** BEGIN **
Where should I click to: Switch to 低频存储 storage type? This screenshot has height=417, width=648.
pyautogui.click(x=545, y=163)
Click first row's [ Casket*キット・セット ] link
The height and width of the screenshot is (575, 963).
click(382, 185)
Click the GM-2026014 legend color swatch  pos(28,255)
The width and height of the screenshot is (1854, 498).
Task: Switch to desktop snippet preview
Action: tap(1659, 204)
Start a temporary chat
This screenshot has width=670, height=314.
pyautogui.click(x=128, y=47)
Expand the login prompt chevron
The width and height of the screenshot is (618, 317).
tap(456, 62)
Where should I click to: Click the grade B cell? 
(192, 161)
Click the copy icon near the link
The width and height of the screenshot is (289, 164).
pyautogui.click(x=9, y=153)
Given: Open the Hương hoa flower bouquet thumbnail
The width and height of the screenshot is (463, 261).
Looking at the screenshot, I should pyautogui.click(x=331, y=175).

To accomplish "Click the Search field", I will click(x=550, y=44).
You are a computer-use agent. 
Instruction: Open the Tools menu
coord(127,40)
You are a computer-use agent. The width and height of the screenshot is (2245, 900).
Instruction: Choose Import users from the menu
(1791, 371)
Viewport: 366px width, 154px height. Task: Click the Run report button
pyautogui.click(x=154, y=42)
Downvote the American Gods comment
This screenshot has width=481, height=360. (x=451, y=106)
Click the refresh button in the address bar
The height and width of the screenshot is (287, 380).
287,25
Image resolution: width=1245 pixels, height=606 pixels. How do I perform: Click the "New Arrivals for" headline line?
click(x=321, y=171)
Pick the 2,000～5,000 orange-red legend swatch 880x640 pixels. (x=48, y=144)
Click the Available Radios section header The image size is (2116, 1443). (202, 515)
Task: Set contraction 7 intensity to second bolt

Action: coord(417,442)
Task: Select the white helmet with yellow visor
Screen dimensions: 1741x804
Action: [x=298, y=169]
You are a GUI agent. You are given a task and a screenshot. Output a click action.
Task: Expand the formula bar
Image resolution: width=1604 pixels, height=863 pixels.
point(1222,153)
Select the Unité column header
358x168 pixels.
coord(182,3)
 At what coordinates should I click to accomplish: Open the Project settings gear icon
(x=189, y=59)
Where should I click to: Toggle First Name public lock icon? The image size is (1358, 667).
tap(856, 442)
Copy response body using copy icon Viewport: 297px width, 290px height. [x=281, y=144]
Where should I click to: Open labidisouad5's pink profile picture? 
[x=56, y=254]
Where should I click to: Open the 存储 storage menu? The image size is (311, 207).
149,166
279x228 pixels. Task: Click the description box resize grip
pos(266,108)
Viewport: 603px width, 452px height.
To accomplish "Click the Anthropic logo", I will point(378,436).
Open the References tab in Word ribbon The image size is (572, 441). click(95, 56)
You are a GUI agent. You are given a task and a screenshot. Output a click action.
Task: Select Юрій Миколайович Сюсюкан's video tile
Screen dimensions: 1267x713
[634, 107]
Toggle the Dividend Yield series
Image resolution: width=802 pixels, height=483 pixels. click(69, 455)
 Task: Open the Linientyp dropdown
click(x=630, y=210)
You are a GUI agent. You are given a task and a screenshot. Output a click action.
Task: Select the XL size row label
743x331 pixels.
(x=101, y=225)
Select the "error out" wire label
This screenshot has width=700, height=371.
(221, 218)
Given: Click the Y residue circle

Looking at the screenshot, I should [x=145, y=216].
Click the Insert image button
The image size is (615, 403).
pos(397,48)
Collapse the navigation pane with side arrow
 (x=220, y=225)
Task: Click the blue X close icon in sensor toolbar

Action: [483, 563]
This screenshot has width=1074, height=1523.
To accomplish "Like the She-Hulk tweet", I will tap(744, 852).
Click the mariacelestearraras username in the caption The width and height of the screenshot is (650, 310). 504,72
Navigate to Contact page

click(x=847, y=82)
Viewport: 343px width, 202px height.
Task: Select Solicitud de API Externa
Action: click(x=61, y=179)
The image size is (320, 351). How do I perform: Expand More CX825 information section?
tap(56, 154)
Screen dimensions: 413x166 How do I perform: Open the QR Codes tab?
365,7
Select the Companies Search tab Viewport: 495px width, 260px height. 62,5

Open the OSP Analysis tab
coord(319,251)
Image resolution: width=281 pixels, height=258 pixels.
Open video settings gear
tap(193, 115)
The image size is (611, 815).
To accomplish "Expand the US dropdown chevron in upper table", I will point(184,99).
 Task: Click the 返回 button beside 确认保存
** END **
WHAT THIS TASK INVOLVES:
Reproduce the listing above word for word, starting at the line that contains "Open the OSP Analysis tab" and continuing through its final line.

RESPONSE FOR THIS EXERCISE:
Open the OSP Analysis tab
coord(319,251)
Image resolution: width=281 pixels, height=258 pixels.
Open video settings gear
tap(193, 115)
The image size is (611, 815).
To accomplish "Expand the US dropdown chevron in upper table", I will point(184,99).
 Task: Click the 返回 button beside 确认保存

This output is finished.